EXERCISE GOAL
Your answer should be the complete set of entries, transcribed exactly.

EXERCISE DATA
######

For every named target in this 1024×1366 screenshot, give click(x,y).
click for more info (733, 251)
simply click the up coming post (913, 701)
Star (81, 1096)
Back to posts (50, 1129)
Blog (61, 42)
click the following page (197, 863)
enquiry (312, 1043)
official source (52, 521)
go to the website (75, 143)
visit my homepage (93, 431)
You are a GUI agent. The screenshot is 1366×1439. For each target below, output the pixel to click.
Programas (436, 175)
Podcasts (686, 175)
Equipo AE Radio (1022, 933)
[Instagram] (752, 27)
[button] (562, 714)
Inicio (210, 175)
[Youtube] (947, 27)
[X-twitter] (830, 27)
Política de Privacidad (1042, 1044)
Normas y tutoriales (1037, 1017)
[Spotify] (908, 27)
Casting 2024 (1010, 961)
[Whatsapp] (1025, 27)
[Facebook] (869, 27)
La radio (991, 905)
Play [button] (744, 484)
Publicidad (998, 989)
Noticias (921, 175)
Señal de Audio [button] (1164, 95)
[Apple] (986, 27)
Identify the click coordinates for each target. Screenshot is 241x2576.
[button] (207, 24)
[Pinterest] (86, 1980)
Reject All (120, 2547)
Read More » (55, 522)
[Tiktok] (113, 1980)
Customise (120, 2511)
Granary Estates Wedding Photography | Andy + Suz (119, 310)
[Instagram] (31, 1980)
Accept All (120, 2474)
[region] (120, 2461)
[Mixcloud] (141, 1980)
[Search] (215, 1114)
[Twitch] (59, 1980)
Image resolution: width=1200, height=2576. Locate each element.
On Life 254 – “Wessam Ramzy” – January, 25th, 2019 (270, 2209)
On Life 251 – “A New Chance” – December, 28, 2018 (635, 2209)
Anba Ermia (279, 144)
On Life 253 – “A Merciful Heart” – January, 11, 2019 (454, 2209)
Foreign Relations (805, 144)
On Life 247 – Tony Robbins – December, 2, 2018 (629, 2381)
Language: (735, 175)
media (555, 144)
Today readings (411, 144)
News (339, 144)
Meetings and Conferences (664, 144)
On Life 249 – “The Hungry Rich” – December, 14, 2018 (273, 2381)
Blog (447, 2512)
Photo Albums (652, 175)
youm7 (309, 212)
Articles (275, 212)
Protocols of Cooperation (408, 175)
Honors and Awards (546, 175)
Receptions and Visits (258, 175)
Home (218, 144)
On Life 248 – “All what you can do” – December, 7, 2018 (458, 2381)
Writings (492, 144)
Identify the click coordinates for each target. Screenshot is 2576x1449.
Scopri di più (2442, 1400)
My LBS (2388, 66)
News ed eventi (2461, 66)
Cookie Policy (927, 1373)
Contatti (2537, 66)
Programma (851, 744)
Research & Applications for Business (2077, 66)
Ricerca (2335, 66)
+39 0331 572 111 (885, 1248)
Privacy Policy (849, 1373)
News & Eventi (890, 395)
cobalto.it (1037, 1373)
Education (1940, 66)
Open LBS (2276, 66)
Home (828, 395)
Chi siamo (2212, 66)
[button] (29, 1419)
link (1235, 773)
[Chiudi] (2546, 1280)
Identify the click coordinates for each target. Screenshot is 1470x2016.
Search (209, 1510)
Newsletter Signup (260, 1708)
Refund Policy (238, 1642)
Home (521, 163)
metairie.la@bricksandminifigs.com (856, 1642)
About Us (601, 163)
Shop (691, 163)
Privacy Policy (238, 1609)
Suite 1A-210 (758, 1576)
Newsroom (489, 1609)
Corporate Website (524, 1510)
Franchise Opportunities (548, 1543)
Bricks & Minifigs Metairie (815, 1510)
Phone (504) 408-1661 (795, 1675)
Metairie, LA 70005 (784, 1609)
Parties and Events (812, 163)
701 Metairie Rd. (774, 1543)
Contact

######

EXPECTED ANSWER
For every named target in this 1024×1366 screenshot, give click(x,y).
click for more info (733, 251)
simply click the up coming post (913, 701)
Star (81, 1096)
Back to posts (50, 1129)
Blog (61, 42)
click the following page (197, 863)
enquiry (312, 1043)
official source (52, 521)
go to the website (75, 143)
visit my homepage (93, 431)
You are a GUI agent. The screenshot is 1366×1439. For each target below, output the pixel to click.
Programas (436, 175)
Podcasts (686, 175)
Equipo AE Radio (1022, 933)
[Instagram] (752, 27)
[button] (562, 714)
Inicio (210, 175)
[Youtube] (947, 27)
[X-twitter] (830, 27)
Política de Privacidad (1042, 1044)
Normas y tutoriales (1037, 1017)
[Spotify] (908, 27)
Casting 2024 (1010, 961)
[Whatsapp] (1025, 27)
[Facebook] (869, 27)
La radio (991, 905)
Play [button] (744, 484)
Publicidad (998, 989)
Noticias (921, 175)
Señal de Audio [button] (1164, 95)
[Apple] (986, 27)
Identify the click coordinates for each target. Screenshot is 241x2576.
[button] (207, 24)
[Pinterest] (86, 1980)
Reject All (120, 2547)
Read More » (55, 522)
[Tiktok] (113, 1980)
Customise (120, 2511)
Granary Estates Wedding Photography | Andy + Suz (119, 310)
[Instagram] (31, 1980)
Accept All (120, 2474)
[region] (120, 2461)
[Mixcloud] (141, 1980)
[Search] (215, 1114)
[Twitch] (59, 1980)
Image resolution: width=1200, height=2576. Locate each element.
On Life 254 – “Wessam Ramzy” – January, 25th, 2019 (270, 2209)
On Life 251 – “A New Chance” – December, 28, 2018 (635, 2209)
Anba Ermia (279, 144)
On Life 253 – “A Merciful Heart” – January, 11, 2019 (454, 2209)
Foreign Relations (805, 144)
On Life 247 – Tony Robbins – December, 2, 2018 (629, 2381)
Language: (735, 175)
media (555, 144)
Today readings (411, 144)
News (339, 144)
Meetings and Conferences (664, 144)
On Life 249 – “The Hungry Rich” – December, 14, 2018 (273, 2381)
Blog (447, 2512)
Photo Albums (652, 175)
youm7 (309, 212)
Articles (275, 212)
Protocols of Cooperation (408, 175)
Honors and Awards (546, 175)
Receptions and Visits (258, 175)
Home (218, 144)
On Life 248 – “All what you can do” – December, 7, 2018 (458, 2381)
Writings (492, 144)
Identify the click coordinates for each target. Screenshot is 2576x1449.
Scopri di più (2442, 1400)
My LBS (2388, 66)
News ed eventi (2461, 66)
Cookie Policy (927, 1373)
Contatti (2537, 66)
Programma (851, 744)
Research & Applications for Business (2077, 66)
Ricerca (2335, 66)
+39 0331 572 111 (885, 1248)
Privacy Policy (849, 1373)
News & Eventi (890, 395)
cobalto.it (1037, 1373)
Education (1940, 66)
Open LBS (2276, 66)
Home (828, 395)
Chi siamo (2212, 66)
[button] (29, 1419)
link (1235, 773)
[Chiudi] (2546, 1280)
Identify the click coordinates for each target. Screenshot is 1470x2016.
Search (209, 1510)
Newsletter Signup (260, 1708)
Refund Policy (238, 1642)
Home (521, 163)
metairie.la@bricksandminifigs.com (856, 1642)
About Us (601, 163)
Shop (691, 163)
Privacy Policy (238, 1609)
Suite 1A-210 (758, 1576)
Newsroom (489, 1609)
Corporate Website (524, 1510)
Franchise Opportunities (548, 1543)
Bricks & Minifigs Metairie (815, 1510)
Phone (504) 408-1661 (795, 1675)
Metairie, LA 70005 (784, 1609)
Parties and Events (812, 163)
701 Metairie Rd. (774, 1543)
Contact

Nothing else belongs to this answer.